Segment Open

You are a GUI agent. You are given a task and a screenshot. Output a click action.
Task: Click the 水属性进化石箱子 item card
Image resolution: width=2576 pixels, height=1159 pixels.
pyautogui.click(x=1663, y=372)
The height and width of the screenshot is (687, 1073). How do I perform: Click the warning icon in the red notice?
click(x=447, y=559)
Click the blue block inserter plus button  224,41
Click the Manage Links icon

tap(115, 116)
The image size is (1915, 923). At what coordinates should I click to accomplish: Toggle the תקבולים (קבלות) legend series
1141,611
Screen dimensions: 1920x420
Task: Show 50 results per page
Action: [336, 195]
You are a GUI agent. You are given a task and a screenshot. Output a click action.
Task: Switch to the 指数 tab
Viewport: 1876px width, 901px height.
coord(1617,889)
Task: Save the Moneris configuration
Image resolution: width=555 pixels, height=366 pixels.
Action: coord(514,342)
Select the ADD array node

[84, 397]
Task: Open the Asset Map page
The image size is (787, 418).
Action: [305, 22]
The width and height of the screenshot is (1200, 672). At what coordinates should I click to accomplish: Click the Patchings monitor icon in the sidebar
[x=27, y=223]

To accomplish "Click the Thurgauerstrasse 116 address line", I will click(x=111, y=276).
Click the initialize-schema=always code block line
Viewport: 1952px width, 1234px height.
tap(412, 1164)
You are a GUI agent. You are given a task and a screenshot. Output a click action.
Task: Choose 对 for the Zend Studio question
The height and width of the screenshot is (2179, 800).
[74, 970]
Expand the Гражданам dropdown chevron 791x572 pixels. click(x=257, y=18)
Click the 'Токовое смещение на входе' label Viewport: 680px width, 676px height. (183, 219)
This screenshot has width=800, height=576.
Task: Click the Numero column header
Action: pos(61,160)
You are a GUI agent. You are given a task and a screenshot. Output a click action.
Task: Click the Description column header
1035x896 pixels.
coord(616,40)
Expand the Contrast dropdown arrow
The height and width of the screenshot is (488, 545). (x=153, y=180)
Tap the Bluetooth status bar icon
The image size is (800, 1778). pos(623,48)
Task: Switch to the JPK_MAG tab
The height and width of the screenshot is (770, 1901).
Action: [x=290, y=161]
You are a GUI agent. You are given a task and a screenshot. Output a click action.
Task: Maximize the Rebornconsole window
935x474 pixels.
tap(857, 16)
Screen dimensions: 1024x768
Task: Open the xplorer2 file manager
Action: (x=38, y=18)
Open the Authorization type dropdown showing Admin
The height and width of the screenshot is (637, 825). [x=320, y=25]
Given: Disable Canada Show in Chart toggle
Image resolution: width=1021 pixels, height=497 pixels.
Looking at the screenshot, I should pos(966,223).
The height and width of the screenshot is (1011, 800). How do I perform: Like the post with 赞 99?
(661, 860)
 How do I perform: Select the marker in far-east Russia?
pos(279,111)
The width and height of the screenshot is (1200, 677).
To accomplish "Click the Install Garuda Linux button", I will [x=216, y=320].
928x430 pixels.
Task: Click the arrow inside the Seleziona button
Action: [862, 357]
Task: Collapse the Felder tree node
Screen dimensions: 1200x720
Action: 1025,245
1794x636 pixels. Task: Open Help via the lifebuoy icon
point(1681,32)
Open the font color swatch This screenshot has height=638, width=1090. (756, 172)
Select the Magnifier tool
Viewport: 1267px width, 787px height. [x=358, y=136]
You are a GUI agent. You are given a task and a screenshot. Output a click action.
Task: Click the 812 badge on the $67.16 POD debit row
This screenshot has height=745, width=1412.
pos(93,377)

Segment Closed

Write the records again exactly as they stand.

You are a GUI agent. You are given a task and a screenshot. Output a click action.
Task: Click the 水属性进化石箱子 item card
Image resolution: width=2576 pixels, height=1159 pixels.
pyautogui.click(x=1663, y=372)
The height and width of the screenshot is (687, 1073). How do I perform: Click the warning icon in the red notice?
click(x=447, y=559)
Click the blue block inserter plus button  224,41
Click the Manage Links icon

tap(115, 116)
The image size is (1915, 923). At what coordinates should I click to accomplish: Toggle the תקבולים (קבלות) legend series
1141,611
Screen dimensions: 1920x420
Task: Show 50 results per page
Action: [336, 195]
You are a GUI agent. You are given a task and a screenshot. Output a click action.
Task: Switch to the 指数 tab
Viewport: 1876px width, 901px height.
coord(1617,889)
Task: Save the Moneris configuration
Image resolution: width=555 pixels, height=366 pixels.
Action: coord(514,342)
Select the ADD array node

[84, 397]
Task: Open the Asset Map page
The image size is (787, 418).
Action: [305, 22]
The width and height of the screenshot is (1200, 672). At what coordinates should I click to accomplish: Click the Patchings monitor icon in the sidebar
[x=27, y=223]

To accomplish "Click the Thurgauerstrasse 116 address line", I will click(x=111, y=276).
Click the initialize-schema=always code block line
Viewport: 1952px width, 1234px height.
tap(412, 1164)
You are a GUI agent. You are given a task and a screenshot. Output a click action.
Task: Choose 对 for the Zend Studio question
The height and width of the screenshot is (2179, 800).
[74, 970]
Expand the Гражданам dropdown chevron 791x572 pixels. click(x=257, y=18)
Click the 'Токовое смещение на входе' label Viewport: 680px width, 676px height. (183, 219)
This screenshot has width=800, height=576.
Task: Click the Numero column header
Action: pos(61,160)
You are a GUI agent. You are given a task and a screenshot. Output a click action.
Task: Click the Description column header
1035x896 pixels.
coord(616,40)
Expand the Contrast dropdown arrow
The height and width of the screenshot is (488, 545). (x=153, y=180)
Tap the Bluetooth status bar icon
The image size is (800, 1778). pos(623,48)
Task: Switch to the JPK_MAG tab
The height and width of the screenshot is (770, 1901).
Action: [x=290, y=161]
You are a GUI agent. You are given a task and a screenshot. Output a click action.
Task: Maximize the Rebornconsole window
935x474 pixels.
tap(857, 16)
Screen dimensions: 1024x768
Task: Open the xplorer2 file manager
Action: (x=38, y=18)
Open the Authorization type dropdown showing Admin
The height and width of the screenshot is (637, 825). [x=320, y=25]
Given: Disable Canada Show in Chart toggle
Image resolution: width=1021 pixels, height=497 pixels.
Looking at the screenshot, I should pos(966,223).
The height and width of the screenshot is (1011, 800). How do I perform: Like the post with 赞 99?
(661, 860)
 How do I perform: Select the marker in far-east Russia?
pos(279,111)
The width and height of the screenshot is (1200, 677).
To accomplish "Click the Install Garuda Linux button", I will [x=216, y=320].
928x430 pixels.
Task: Click the arrow inside the Seleziona button
Action: [862, 357]
Task: Collapse the Felder tree node
Screen dimensions: 1200x720
Action: 1025,245
1794x636 pixels. Task: Open Help via the lifebuoy icon
point(1681,32)
Open the font color swatch This screenshot has height=638, width=1090. (756, 172)
Select the Magnifier tool
Viewport: 1267px width, 787px height. [x=358, y=136]
You are a GUI agent. You are given a task and a screenshot. Output a click action.
Task: Click the 812 badge on the $67.16 POD debit row
This screenshot has height=745, width=1412.
pos(93,377)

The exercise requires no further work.